**Objective:**
Reproduce word for word the rows below, starting with the line that contains "Task: Open the playback speed sliders icon" and ending with the final row, and omit the pictures.

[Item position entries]
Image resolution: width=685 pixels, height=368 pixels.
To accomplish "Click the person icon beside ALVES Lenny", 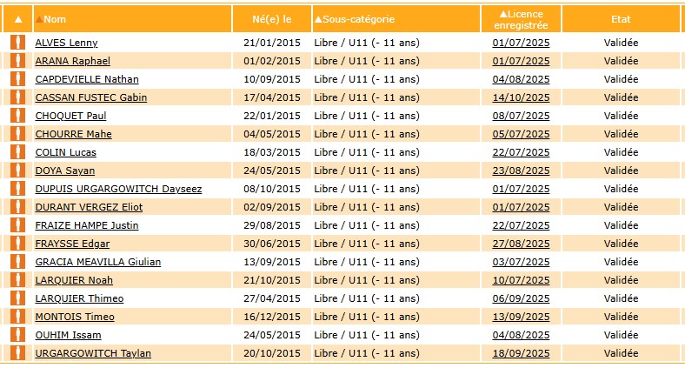I will point(17,43).
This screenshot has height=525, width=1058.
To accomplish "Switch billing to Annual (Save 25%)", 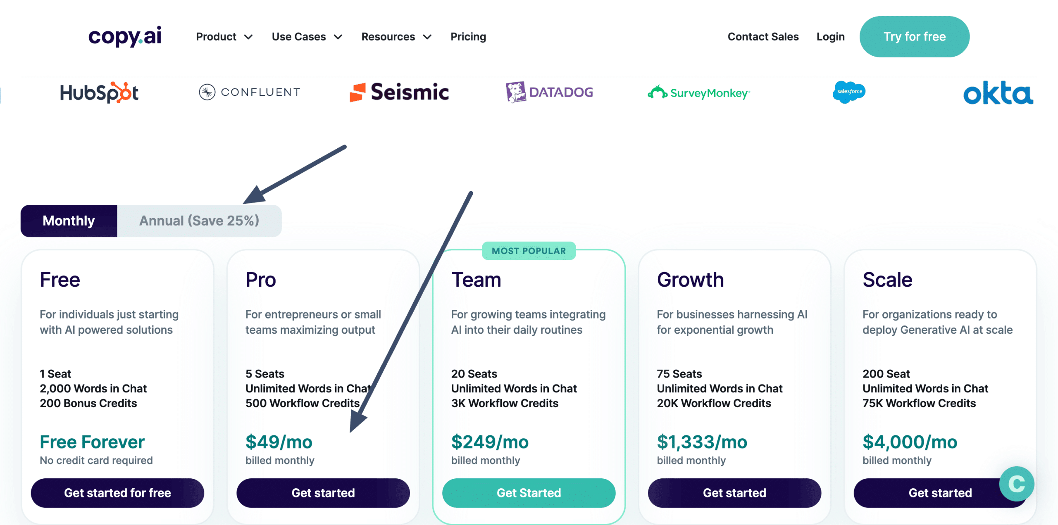I will tap(199, 221).
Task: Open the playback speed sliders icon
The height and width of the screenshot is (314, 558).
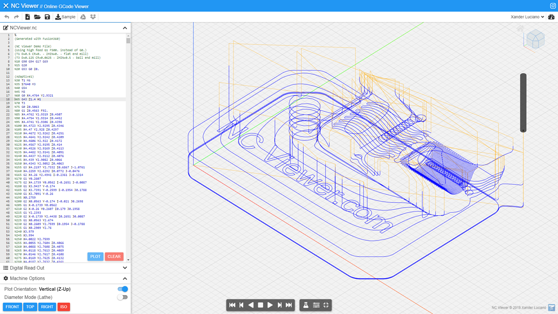Action: 316,305
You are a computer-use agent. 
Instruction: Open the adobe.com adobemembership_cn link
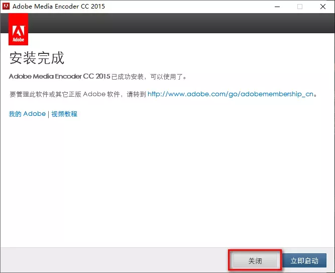pyautogui.click(x=232, y=94)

**Full solution:**
Task: Open the playback speed sliders icon
The height and width of the screenshot is (314, 558).
Action: 316,305
You are a computer-use agent. 
Instruction: Open the adobe.com adobemembership_cn link
pyautogui.click(x=232, y=94)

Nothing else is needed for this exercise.